As David Beito, Ralph Luker, and I have noted previously, there are lots of reasons to be skeptical of the ABOR concept. For me, pragmatic concerns are critical. First, in our current political environment, I see no way to extricate any legislatively backed ABOR from what Andrew Sullivan calls the GOP's"Christianist" wing. As we saw in Ohio and Florida, creationist legislators backed ABOR as a way of striking against evolution. Second, ABOR presumes that the central problem in today's academy is students being punished for expressing their political opinions in class. While such instances do occur--the Brooklyn dispositions case, the Cal.-Santa Cruz prof a couple years ago who gave extra credit to students who wrote anti-Bush letters--they are few and far between. And focusing on them distracts attention from the real problem: the framing of lines and the evolution of disciplines in such a way to restrict rather than expand intellectual inquiry.

Mark Baeurlein, author of what I consider the single most persuasive short critique of the contemporary academy, and David French, former FIRE president, expand on this second idea in recent posts at PhiBetaCons.

Bauerlein notes that in recent ABOR-inspired intellectual-diversity initiatives, epsecially as a result of the hearings in Pennsylvania,"bias was postulated in the wrong places, and when they didn’t find it there, legislators and skeptical journalists declared the whole issue a false problem."

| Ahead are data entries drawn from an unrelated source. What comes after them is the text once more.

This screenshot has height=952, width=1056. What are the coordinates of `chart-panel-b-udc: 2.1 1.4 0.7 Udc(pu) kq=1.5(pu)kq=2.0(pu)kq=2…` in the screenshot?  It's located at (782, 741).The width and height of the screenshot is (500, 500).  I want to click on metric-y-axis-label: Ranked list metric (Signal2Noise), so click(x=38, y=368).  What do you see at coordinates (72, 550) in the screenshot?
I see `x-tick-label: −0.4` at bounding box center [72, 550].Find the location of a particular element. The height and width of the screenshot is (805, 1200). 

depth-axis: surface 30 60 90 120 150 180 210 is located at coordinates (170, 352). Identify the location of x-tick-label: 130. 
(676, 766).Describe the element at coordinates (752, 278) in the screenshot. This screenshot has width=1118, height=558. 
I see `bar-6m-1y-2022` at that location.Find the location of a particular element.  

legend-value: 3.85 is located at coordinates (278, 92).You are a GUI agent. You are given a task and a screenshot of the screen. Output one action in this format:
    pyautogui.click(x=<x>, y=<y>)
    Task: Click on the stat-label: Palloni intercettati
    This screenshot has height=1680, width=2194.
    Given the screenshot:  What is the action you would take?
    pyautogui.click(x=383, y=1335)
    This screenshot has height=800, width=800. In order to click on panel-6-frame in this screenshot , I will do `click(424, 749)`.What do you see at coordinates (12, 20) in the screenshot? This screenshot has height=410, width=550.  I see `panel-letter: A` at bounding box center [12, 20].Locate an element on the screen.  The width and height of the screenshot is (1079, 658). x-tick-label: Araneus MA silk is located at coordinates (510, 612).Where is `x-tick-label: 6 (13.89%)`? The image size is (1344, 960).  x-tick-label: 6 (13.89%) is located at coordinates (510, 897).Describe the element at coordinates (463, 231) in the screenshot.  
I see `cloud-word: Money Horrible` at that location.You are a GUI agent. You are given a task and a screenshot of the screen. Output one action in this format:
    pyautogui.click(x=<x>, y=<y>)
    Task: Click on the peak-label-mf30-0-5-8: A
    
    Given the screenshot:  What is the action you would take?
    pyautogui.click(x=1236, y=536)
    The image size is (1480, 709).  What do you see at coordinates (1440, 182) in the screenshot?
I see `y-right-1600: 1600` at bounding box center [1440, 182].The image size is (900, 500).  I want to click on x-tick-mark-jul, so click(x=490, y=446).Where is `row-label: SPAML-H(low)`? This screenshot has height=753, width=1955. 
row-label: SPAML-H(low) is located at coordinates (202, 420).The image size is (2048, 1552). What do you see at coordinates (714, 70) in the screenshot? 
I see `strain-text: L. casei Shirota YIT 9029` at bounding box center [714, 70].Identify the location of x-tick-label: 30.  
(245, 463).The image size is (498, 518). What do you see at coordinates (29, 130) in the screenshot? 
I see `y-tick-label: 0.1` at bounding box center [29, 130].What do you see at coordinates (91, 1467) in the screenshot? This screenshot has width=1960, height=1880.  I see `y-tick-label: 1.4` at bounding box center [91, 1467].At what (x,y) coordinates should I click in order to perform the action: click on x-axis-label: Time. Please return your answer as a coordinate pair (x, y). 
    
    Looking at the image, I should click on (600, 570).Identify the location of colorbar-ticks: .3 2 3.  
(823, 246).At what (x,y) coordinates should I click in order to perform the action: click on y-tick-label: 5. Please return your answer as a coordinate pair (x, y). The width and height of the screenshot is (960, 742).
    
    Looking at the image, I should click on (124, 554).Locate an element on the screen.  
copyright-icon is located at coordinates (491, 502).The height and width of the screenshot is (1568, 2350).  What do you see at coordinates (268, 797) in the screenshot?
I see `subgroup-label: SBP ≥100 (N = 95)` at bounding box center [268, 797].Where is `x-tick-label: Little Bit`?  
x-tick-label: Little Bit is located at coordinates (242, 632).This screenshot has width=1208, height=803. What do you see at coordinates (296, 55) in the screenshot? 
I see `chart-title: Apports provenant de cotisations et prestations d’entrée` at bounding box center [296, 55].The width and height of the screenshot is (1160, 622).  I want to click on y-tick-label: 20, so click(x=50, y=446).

Rather than specific instances--Student X received a C rather than a B because he wore a Bush button to class--Bauerlein cites the need to examine the academy's"mores, protocols, attitudes, and norms," which in schools of edcuation and in too many humanities and social sciences departments have morphed"into cliquish, parochial, or ideological behavior, especially when professionals talk only to themselves." Systematic bias can be determined, he contends, only by examining the whole discipline. He cites the"social justice"-infused mission statement of Penn State's Ed School; David French highlights the even more ideologically informed mission statement of the Univ. of Alabama's Education School.

When professors in such program"assume the rightness of social justice," Bauerlein notes,"they don’t think they’re acting partisan. They’re merely abiding by the standards of their field. What is a political position is made to look like a professional one."

Bauerlein concludes that"professors who blatantly push an ideological agenda are far outnumbered by those who don't, and individual cases of discrimination may be cast as exceptions. But the norms that preside over the humanities, schools of education, and many social-science departments are there for the exposure—if one wishes to take the time and trouble to chart them." But the ABOR movement has as little interest as defenders of the current academic status quo in taking the"time and trouble to chart" such developments.